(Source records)
----------

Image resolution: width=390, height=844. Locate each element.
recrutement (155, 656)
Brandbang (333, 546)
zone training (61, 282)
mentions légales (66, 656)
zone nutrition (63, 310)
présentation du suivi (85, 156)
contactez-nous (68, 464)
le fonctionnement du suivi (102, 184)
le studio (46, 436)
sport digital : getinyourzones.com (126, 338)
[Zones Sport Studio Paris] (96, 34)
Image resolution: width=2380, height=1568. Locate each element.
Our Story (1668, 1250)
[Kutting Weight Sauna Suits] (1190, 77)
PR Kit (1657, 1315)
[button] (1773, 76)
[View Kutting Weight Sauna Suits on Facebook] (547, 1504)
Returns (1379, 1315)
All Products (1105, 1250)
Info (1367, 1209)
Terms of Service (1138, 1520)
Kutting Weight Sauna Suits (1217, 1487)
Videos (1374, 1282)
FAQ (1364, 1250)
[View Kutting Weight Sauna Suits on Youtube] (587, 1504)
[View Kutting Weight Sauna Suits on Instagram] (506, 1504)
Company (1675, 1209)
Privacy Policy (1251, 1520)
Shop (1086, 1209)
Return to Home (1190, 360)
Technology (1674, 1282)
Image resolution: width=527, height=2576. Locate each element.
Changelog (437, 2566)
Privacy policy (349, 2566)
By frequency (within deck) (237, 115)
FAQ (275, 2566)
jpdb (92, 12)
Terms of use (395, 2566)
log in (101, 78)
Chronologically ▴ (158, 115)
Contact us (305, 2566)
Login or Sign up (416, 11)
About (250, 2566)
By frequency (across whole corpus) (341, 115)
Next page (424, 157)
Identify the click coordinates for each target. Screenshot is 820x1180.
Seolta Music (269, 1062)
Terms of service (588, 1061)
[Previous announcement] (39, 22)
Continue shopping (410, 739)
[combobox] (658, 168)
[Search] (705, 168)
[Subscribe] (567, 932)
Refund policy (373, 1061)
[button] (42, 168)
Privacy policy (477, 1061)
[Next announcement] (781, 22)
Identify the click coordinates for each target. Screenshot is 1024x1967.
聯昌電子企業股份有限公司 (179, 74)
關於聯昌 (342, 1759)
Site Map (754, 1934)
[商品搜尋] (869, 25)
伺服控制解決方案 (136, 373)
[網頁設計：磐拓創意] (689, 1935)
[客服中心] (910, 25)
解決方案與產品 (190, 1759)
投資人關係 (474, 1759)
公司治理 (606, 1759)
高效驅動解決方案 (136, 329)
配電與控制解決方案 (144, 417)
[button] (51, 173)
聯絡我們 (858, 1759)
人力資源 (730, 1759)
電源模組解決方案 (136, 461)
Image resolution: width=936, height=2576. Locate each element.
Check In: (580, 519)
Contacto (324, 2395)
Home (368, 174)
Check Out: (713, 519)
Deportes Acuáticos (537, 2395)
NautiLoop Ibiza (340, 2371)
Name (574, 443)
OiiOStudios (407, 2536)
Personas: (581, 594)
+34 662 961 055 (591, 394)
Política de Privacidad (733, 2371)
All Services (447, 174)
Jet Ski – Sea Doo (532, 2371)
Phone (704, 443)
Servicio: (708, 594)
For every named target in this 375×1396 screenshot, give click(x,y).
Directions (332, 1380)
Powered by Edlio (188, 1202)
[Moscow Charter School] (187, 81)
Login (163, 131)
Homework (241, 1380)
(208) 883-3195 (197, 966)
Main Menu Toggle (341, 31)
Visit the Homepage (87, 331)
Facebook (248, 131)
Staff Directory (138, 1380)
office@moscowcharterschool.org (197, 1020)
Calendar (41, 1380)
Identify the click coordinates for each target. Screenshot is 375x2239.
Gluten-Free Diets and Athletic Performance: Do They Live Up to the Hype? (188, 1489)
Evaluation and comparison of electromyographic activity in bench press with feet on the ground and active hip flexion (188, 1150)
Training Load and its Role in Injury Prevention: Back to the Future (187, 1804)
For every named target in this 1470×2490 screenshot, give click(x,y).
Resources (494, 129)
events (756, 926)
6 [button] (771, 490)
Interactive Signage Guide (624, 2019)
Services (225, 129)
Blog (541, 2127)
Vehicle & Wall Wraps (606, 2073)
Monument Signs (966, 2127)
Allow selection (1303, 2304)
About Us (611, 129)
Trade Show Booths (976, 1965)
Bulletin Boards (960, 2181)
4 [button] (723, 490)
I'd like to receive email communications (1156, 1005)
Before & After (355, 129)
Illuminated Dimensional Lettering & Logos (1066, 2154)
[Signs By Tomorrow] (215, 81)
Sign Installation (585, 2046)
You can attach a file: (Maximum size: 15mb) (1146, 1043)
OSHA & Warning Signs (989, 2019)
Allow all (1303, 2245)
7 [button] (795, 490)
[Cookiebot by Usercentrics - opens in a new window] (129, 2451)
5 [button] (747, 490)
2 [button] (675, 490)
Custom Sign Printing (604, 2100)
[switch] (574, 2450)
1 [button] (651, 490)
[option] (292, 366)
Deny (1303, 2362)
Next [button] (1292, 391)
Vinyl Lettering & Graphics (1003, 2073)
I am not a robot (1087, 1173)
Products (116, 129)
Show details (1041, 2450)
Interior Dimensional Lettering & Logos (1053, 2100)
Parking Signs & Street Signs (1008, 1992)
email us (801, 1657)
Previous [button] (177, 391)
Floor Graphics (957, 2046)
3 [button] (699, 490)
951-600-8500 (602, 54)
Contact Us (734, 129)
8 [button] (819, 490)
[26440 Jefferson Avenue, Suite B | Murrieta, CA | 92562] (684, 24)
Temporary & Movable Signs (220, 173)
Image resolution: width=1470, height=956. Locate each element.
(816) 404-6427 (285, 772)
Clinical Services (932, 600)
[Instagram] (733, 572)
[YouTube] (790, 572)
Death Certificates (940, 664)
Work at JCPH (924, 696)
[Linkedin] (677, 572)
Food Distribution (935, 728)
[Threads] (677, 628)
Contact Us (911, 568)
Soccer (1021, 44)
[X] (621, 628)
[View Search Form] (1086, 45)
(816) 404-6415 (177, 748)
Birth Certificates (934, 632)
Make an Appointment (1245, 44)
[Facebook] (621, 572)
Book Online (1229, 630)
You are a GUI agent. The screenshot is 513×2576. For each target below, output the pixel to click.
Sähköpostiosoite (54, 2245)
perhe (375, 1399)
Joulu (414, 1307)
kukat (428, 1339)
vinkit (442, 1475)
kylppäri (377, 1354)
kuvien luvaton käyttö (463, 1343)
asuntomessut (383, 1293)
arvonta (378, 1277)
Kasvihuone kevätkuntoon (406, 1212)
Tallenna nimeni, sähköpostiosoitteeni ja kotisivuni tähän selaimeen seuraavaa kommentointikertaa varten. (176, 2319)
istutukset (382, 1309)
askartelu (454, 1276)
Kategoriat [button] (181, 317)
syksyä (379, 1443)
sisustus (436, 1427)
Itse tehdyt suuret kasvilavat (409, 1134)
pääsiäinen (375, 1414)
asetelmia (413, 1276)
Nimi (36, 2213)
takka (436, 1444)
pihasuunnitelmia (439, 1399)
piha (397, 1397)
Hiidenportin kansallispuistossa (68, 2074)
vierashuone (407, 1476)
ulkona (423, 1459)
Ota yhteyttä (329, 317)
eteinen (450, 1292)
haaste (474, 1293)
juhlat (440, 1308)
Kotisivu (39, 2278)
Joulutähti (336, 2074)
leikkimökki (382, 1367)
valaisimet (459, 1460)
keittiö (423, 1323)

----------

Prompt — Look above for the line that contains "About (250, 2566)". Starting there, transcribe every line exactly until you have copied the line that contains "Privacy policy (477, 1061)".

Answer to this problem —
About (250, 2566)
By frequency (across whole corpus) (341, 115)
Next page (424, 157)
Identify the click coordinates for each target. Screenshot is 820x1180.
Seolta Music (269, 1062)
Terms of service (588, 1061)
[Previous announcement] (39, 22)
Continue shopping (410, 739)
[combobox] (658, 168)
[Search] (705, 168)
[Subscribe] (567, 932)
Refund policy (373, 1061)
[button] (42, 168)
Privacy policy (477, 1061)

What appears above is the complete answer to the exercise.